┌──
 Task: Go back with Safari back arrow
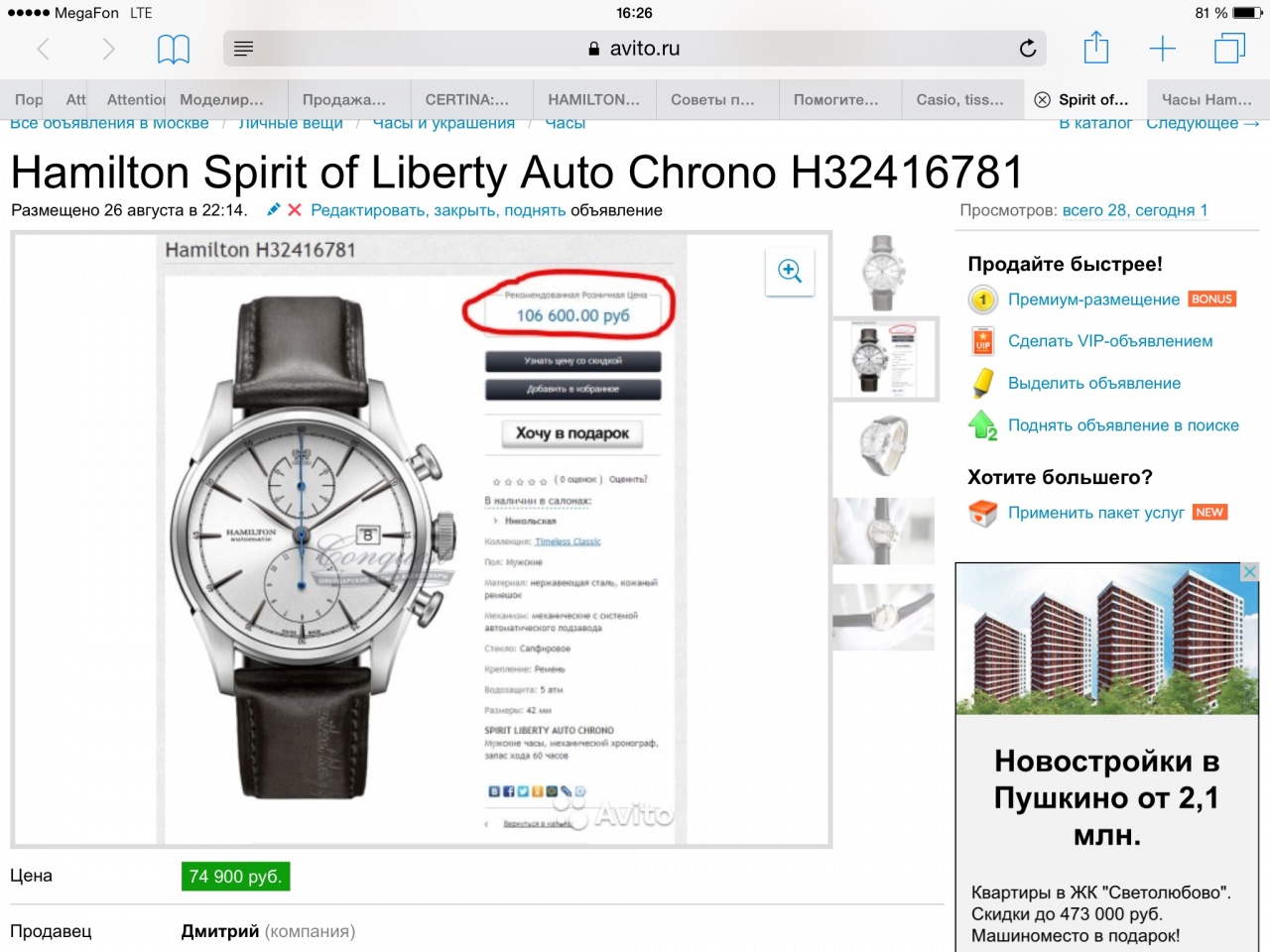(44, 49)
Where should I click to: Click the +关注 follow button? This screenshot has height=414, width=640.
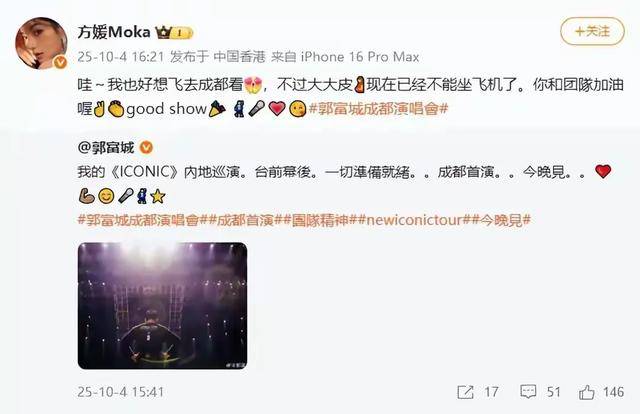pyautogui.click(x=592, y=31)
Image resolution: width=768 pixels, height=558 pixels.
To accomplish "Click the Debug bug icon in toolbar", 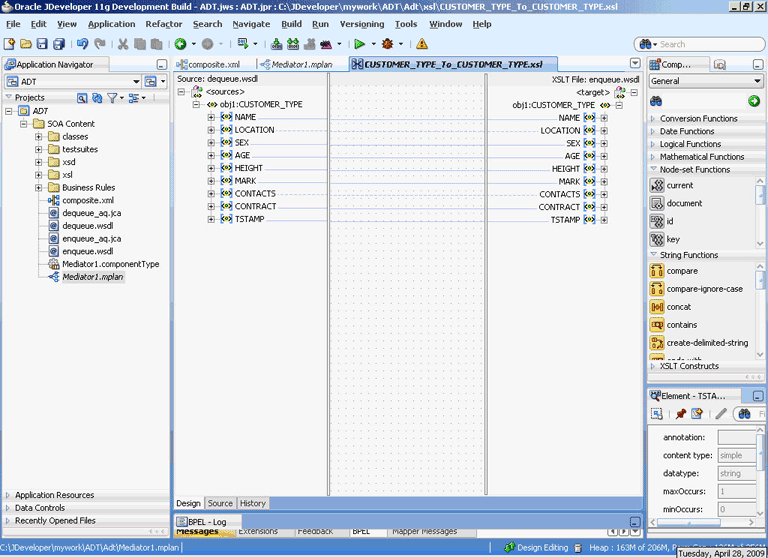I will tap(388, 44).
└──
### What you have to do
Copy the data from its beginning through the line containing "pyautogui.click(x=592, y=31)", inclusive. Scale every coordinate in the answers by 0.8 and round to whole numbers, with halves rounded up. Keep all other text as it is, and leave out the pictures.

### Complete answer
 Task: Go back with Safari back arrow
(35, 39)
Where should I click to: Click the +关注 follow button? This screenshot has height=414, width=640.
pyautogui.click(x=474, y=25)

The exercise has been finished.